SOURCE DOCUMENT:
§ §
Wednesday, August 17, 2005
Letting Go of What I Cannot Hold
In the course of dealing with my son’s substance abuse issues, we have worked with a counselor. On more than one occasion, he has told me that I have to get myself ready to let go of my son. I heard those words and I thought to myself, “well, duh, you little whippersnapper. That’s life. The time comes when we all have to let go of our children.” I have an older daughter, so I have some experience in letting go. I have a daughter who is a freshman in high school, and I know the time is flying by, and soon I will have to let her go as well. I thought the counselor meant letting go in terms of not smothering my son, of allowing him to grow up---in the normal sense of letting go of a child who is well raised and prepared, as much as one can be prepared, with some semblance of a firm foundation under their feet.
The young counselor spoke to me in a tone of urgency that I could never quite understand. Now I think he meant I have to let go in terms of letting go of whatever dreams and hopes I may have once had for my son. In other words, this will not be a joyous process of letting go. It will be a sad letting go, as in turning him loose from the nest and allowing him to fall if he cannot or will not fly (metaphorically speaking), the kind of letting go that comes from me realizing I can no longer carry my son’s weight. It is a letting go that knows my child lives very close to the edge, knows I may lose him in the pit, at least for a time. It is a letting go that comes from me finally realizing that I can not save my son, no matter how many hours I spend sitting with him while he passes through the shakes of coming down off of God knows what, no matter how many times I listen patiently to the stories and the promises and the regrets, no matter how hard I love him and try to hold him tightly in my hand.
But I am not quite there yet. I want to let go him with love, not with a heart filled with anger and resentment. I want to let go with the knowledge that my job is done and not with a sense that I am giving up.
And when I have let him go, though I will still love him fiercely, I will remember that it has never really been me who held him all along. He has been in stronger hands than mine from the beginning.
§ §
SUPPLIED RECORDS:
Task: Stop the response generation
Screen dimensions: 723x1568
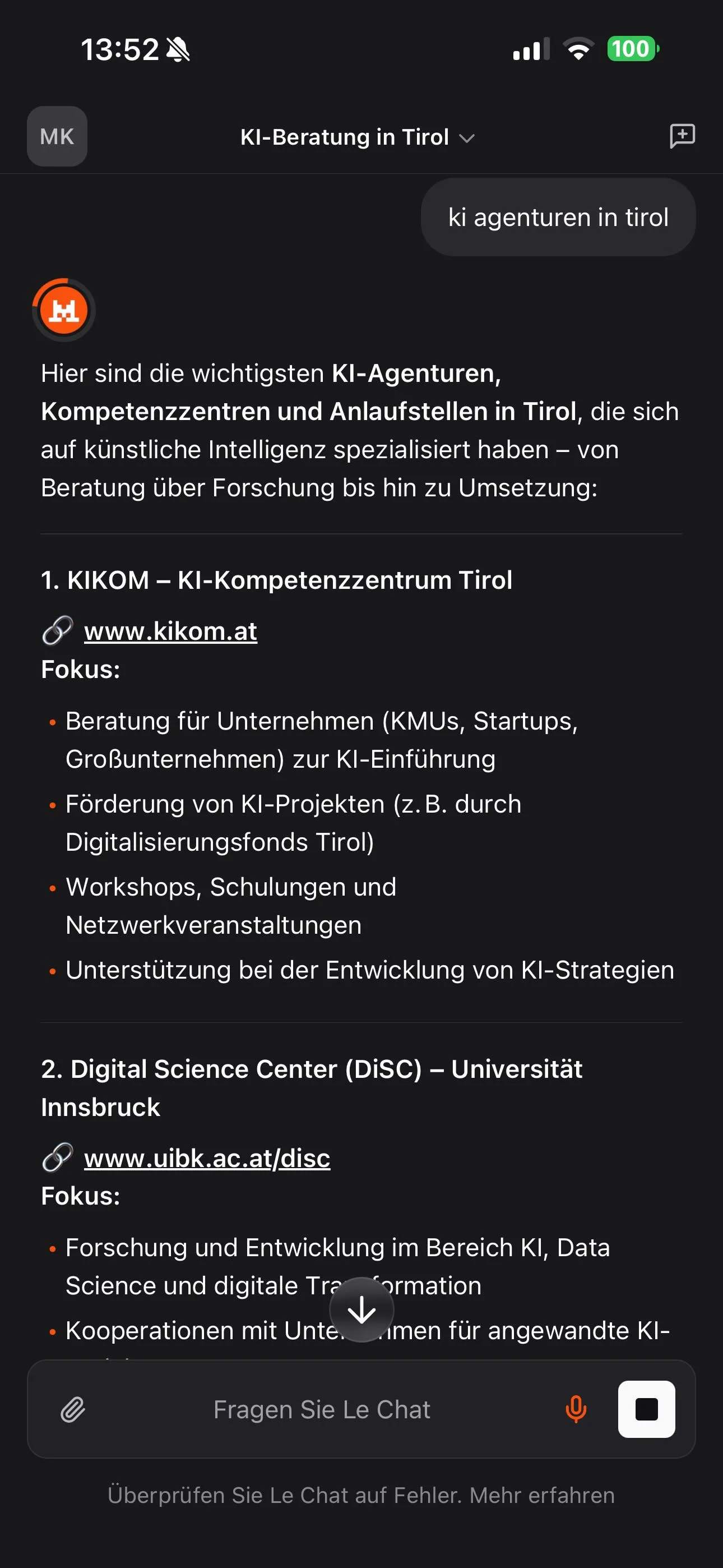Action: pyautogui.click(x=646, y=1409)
§ §
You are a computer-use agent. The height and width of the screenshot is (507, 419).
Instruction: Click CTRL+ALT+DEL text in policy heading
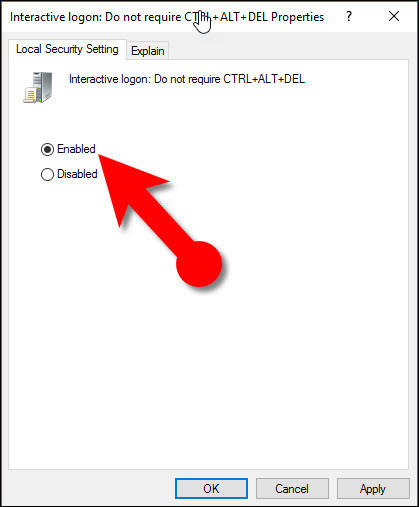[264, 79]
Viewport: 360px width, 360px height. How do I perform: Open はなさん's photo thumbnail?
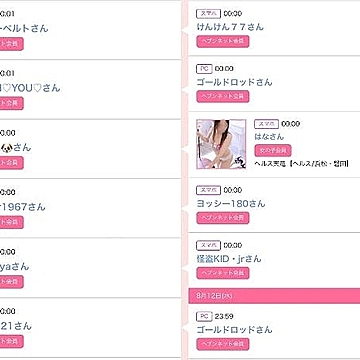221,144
§ §
WHAT YOU SHOULD DO:
From the reflection above on letting go of a son, set down word for word the passage that begins at "And when I have" and stops after "from the beginning.".

REPLY:
And when I have let him go, though I will still love him fiercely, I will remember that it has never really been me who held him all along. He has been in stronger hands than mine from the beginning.